The researchers found that the use of crowd control weapons increased during immigration enforcement surge operations under the command of former Border Patrol commander-at-large Gregory Bovino, who took a hardline approach to enforcement tactics. “In each city where there were federal directions to escalate enforcement, incident counts rose sharply within days,” PHR said in a statement. “Much of this was coincident with the arrival of Greg Bovino.”
Bovino was removed from his position after the shooting deaths of two U.S. citizens in Minneapolis by federal immigration officials. He later became critical of the Trump administration, accusing it of not taking a tough-enough approach, and retired in March 2026.
The report notes that over 90% of the documented misuse incidents occurred in Los Angeles, Chicago, Minneapolis, Newark and Portland — cities where mass protests have erupted since June 2025.
One high-profile incident occurred at the Delaney Hall immigration detention center in Newark, New Jersey, where ICE officials pepper sprayed New Jersey Sen. Andy Kim during a protest. The use of crowd control weapons at that facility drew national attention and led to multiple injuries.

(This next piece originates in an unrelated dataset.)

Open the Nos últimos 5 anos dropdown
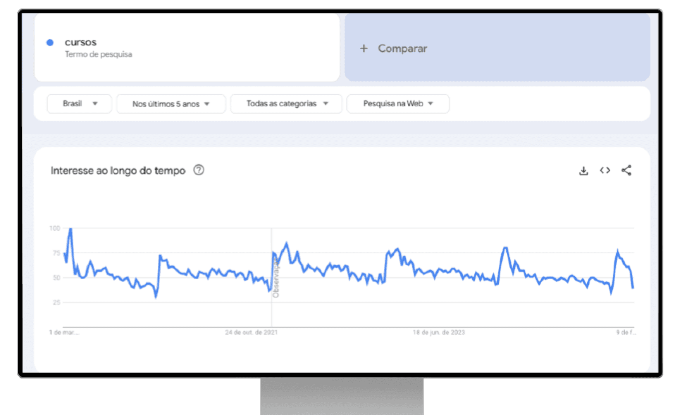This screenshot has height=415, width=675. coord(171,104)
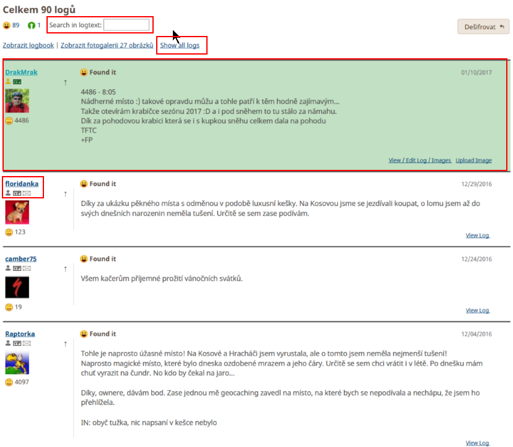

A separate ProPublica report earlier this year identified 70 children across the U.S. who had been harmed by teargas or pepper spray, not only at protests but also during immigration enforcement operations.
Since January 2025, federal immigration officials with DHS have been responsible for at least 11 shooting deaths, according to the Guardian. The two most recent fatal shootings by immigration authorities took place in July 2026, less than one week apart, in Texas and Maine. On July 7, ICE agents shot and killed 52-year-old construction worker Lorenzo Salgado Araujo during an arrest operation in Houston. On July 13, a 26-year-old Colombian man was shot and killed by a federal official in Biddeford, Maine, DHS confirmed.
The DHS did not respond to the Guardian’s inquiries about the report’s findings before publication.